To overcome this barrier, the team employed the help of the massive UK Biobank cohort, which enrolled more than 50,000 people aged 40 to 69 and had a median follow-up period of 14 years starting in the mid-2000s.

Some 1,400 of the subjects in the cohort – who all provided biological samples and demographi­c informatio­n – developed dementia within 10 years of the initial data collection.

The biobank recently released a new data set of more than 1,400 blood proteins found in the participan­ts’ samples.

This data release gave the team an “unpreceden­ted opportunit­y” to conduct a proteomics study on blood proteins associated with the developmen­t of dementia, the paper said.

It allowed them to “trace the trajectori­es of plasma proteins back from the time of dementia diagnosis and assess when each protein begins to deviate from normal control values”.

The scientists focused their study on a handful of “important proteins” found to have begun changing in expression up to at least a decade before the clinical onset of dementia.

These proteins were evaluated using an AI algorithm called a light gradient boosting machine, which used machine learning to screen out proteins and combinatio­ns that were most closely related to dementia risk, Yu said.

The algorithm was used to determine which proteins created a better prediction model and checked it against the biobank data that showed which subjects had developed dementia.

The algorithm had “powerful pattern recognitio­n and prediction capabiliti­es”, allowing for more efficient screening of the large-scale data set, Yu said

According to the team, including protein data by itself into a prediction model was “unlikely to attain the highest predictive accuracy”.
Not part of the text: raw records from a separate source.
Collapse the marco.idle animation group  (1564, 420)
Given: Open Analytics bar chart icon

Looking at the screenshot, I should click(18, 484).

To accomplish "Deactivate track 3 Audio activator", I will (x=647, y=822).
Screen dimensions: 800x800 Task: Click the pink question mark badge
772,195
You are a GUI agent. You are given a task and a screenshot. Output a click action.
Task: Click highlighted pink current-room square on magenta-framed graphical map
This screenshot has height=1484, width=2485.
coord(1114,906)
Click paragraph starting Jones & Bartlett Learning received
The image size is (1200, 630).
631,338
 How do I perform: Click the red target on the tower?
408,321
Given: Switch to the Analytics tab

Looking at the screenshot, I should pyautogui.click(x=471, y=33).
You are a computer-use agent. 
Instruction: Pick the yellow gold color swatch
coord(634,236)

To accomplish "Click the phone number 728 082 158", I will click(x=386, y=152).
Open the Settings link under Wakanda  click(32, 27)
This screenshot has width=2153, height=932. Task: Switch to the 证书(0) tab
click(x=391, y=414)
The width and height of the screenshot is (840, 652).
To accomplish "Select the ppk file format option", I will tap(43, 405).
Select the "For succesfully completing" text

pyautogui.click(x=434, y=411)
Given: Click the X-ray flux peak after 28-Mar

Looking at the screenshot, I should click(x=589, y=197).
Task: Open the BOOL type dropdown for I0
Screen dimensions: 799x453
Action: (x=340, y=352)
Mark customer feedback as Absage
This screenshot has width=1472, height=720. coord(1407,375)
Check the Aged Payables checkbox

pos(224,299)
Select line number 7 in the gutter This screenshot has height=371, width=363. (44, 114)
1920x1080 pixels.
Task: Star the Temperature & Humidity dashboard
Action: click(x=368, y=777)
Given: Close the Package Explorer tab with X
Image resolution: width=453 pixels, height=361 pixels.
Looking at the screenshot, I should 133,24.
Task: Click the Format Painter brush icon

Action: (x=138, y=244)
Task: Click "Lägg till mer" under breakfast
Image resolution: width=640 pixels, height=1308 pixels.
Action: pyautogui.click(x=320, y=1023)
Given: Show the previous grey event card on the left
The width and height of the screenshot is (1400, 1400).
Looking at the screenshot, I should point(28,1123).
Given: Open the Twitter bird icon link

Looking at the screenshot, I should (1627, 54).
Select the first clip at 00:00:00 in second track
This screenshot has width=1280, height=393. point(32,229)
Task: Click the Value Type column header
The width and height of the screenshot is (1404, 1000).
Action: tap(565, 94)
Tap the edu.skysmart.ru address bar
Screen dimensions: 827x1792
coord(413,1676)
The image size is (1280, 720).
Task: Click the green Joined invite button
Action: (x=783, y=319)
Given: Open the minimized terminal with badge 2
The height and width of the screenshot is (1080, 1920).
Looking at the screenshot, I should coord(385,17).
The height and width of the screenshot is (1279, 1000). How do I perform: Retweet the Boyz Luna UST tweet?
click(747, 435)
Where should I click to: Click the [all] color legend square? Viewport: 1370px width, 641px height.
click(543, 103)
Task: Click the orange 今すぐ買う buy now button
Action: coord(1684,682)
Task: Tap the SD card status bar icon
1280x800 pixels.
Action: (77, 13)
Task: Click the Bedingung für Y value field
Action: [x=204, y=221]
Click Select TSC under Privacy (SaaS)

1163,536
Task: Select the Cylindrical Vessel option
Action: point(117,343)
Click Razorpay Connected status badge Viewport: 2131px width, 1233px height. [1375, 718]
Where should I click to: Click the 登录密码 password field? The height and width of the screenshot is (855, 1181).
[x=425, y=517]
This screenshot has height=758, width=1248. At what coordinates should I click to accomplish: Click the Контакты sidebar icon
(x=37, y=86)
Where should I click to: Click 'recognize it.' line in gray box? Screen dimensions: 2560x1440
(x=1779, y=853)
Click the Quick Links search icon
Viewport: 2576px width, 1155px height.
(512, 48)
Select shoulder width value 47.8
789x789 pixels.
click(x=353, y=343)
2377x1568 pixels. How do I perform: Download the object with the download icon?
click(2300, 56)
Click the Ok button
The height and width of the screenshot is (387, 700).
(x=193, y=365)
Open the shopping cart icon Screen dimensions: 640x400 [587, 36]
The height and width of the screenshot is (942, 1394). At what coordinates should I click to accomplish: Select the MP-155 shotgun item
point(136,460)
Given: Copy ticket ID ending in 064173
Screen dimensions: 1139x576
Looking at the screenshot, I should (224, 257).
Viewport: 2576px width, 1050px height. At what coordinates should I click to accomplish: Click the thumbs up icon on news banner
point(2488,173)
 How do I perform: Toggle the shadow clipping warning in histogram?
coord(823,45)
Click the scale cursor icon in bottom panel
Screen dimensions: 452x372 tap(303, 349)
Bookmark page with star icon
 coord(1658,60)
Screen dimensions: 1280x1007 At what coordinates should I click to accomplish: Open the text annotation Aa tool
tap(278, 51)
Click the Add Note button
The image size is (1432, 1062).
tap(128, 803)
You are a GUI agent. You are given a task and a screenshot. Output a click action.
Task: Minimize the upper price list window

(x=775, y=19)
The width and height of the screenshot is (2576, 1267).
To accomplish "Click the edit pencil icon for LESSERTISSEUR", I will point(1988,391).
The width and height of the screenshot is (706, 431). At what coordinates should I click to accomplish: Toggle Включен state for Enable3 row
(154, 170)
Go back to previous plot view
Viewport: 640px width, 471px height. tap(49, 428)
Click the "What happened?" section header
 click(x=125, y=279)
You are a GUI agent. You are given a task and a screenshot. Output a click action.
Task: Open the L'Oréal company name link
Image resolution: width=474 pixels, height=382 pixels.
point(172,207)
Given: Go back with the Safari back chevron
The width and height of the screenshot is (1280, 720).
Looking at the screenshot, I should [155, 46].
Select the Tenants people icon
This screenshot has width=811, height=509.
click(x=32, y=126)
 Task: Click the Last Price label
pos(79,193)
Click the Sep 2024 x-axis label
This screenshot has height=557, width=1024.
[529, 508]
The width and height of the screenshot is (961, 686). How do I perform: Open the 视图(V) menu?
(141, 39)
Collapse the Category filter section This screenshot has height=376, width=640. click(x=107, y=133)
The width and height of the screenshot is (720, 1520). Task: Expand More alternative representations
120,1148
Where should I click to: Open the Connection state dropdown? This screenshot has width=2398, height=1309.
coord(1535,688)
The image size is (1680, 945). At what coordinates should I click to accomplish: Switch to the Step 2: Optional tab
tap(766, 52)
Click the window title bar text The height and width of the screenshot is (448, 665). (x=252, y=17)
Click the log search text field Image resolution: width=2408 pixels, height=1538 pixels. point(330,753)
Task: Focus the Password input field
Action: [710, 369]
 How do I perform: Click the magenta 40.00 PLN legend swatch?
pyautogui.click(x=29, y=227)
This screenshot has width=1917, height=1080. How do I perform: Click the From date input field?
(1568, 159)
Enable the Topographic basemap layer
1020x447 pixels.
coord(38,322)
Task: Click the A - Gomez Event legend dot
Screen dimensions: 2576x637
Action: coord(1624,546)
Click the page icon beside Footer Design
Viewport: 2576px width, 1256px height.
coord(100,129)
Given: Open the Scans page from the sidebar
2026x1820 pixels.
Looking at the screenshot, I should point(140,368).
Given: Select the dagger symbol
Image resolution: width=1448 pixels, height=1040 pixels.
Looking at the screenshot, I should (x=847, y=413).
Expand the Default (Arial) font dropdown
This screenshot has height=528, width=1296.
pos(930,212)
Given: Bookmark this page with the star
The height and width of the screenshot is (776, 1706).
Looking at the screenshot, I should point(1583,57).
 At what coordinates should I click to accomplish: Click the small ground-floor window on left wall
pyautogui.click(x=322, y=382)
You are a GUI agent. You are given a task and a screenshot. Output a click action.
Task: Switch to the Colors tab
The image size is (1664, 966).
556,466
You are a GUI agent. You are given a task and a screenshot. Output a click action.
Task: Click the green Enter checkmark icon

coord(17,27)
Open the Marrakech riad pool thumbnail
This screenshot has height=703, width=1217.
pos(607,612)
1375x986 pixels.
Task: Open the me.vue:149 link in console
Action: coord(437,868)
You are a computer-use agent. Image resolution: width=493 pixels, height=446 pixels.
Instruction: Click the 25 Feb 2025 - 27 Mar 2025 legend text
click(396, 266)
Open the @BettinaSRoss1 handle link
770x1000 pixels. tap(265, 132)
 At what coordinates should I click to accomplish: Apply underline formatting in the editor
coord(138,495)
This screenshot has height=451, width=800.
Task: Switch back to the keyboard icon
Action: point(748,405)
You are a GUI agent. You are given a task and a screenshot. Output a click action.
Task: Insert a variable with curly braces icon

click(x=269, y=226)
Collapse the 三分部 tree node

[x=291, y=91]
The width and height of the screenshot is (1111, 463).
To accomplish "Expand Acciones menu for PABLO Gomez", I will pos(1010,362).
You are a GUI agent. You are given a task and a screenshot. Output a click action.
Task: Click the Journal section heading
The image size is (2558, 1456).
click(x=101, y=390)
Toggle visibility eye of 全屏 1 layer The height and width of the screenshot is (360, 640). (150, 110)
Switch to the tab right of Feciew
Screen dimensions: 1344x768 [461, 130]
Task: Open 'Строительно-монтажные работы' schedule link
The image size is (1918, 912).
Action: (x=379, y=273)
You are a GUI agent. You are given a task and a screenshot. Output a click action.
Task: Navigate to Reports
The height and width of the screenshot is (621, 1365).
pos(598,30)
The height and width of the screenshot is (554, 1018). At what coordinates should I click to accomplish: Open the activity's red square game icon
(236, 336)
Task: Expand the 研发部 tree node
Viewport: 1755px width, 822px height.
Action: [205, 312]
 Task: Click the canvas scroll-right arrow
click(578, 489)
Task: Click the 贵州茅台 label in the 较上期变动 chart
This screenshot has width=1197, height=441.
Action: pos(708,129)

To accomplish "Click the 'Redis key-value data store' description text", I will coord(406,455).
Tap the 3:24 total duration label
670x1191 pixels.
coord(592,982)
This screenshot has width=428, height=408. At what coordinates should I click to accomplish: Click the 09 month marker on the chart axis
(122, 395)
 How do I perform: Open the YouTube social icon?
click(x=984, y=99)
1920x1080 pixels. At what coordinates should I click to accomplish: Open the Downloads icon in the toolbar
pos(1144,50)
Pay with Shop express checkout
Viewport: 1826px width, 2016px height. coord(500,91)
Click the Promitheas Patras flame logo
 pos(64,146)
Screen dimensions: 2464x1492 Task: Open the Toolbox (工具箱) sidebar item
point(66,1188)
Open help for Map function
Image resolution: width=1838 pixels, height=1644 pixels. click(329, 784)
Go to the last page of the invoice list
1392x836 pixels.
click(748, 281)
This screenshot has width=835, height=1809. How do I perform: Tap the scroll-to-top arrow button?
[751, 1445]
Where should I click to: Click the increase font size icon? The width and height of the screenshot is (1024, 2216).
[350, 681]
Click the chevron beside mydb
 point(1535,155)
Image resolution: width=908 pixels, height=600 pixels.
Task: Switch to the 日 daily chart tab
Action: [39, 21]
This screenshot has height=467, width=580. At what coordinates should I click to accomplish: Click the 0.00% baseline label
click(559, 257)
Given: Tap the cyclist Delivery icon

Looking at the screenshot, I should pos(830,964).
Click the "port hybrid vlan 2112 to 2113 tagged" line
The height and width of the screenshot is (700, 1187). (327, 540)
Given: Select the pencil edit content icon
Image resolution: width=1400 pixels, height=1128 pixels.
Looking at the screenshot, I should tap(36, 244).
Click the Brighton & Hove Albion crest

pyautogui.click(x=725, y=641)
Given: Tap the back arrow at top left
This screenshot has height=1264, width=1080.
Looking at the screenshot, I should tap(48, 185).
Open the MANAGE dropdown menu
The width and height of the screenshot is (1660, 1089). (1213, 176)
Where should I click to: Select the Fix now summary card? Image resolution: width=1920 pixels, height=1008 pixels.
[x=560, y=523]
To develop an “optimal predictive algorithm that is non-invasive, cost-effective and easily accessible”, they combined data on a protein called GFAP – which they found was associated with more than double the risk of dementia – with demographi­c informatio­n such as age and gender.

Their final, combined predictive model showed promise for being able to provide an accurate prediction of future dementia, even more than 10 years before the diagnosis, according to the paper.

And compared with imaging scans or spinal taps used to screen people for disease risk, their method could also offer considerab­le cost benefits, the scientists added.